> WHAT THE TASK REQUIRES
Transcribe the rest of the listing below, starting with the line that contains "This screenshot has width=1270, height=952." and ending with the last line, exactly as written.

> DATA RECORDS
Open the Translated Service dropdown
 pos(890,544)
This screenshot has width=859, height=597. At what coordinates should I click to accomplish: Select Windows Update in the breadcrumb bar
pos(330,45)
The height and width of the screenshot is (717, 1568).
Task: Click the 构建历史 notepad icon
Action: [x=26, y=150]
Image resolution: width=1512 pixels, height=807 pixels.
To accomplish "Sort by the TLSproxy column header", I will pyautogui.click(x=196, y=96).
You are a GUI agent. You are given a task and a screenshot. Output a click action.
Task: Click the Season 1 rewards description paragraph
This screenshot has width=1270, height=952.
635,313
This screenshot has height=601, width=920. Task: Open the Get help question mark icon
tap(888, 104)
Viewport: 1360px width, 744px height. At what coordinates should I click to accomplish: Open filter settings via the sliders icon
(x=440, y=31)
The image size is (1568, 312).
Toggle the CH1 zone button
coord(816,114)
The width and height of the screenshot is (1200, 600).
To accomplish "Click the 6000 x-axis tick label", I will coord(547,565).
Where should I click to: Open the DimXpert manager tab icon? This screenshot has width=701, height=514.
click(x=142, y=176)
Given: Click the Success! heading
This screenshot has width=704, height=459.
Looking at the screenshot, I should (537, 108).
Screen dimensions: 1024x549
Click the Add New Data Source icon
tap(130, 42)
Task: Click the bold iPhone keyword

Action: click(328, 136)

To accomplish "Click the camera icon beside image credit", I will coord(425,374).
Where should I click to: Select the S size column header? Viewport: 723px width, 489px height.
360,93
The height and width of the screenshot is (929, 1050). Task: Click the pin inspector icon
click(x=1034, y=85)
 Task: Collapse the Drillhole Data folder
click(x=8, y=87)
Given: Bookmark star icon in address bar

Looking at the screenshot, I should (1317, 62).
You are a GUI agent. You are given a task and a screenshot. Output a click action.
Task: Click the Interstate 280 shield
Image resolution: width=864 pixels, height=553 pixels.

> RESPONSE AREA
This screenshot has width=1270, height=952.
635,313
This screenshot has height=601, width=920. Task: Open the Get help question mark icon
tap(888, 104)
Viewport: 1360px width, 744px height. At what coordinates should I click to accomplish: Open filter settings via the sliders icon
(x=440, y=31)
The image size is (1568, 312).
Toggle the CH1 zone button
coord(816,114)
The width and height of the screenshot is (1200, 600).
To accomplish "Click the 6000 x-axis tick label", I will coord(547,565).
Where should I click to: Open the DimXpert manager tab icon? This screenshot has width=701, height=514.
click(x=142, y=176)
Given: Click the Success! heading
This screenshot has width=704, height=459.
Looking at the screenshot, I should (537, 108).
Screen dimensions: 1024x549
Click the Add New Data Source icon
tap(130, 42)
Task: Click the bold iPhone keyword

Action: click(328, 136)

To accomplish "Click the camera icon beside image credit", I will coord(425,374).
Where should I click to: Select the S size column header? Viewport: 723px width, 489px height.
360,93
The height and width of the screenshot is (929, 1050). Task: Click the pin inspector icon
click(x=1034, y=85)
 Task: Collapse the Drillhole Data folder
click(x=8, y=87)
Given: Bookmark star icon in address bar

Looking at the screenshot, I should (1317, 62).
You are a GUI agent. You are given a task and a screenshot. Output a click action.
Task: Click the Interstate 280 shield
Image resolution: width=864 pixels, height=553 pixels.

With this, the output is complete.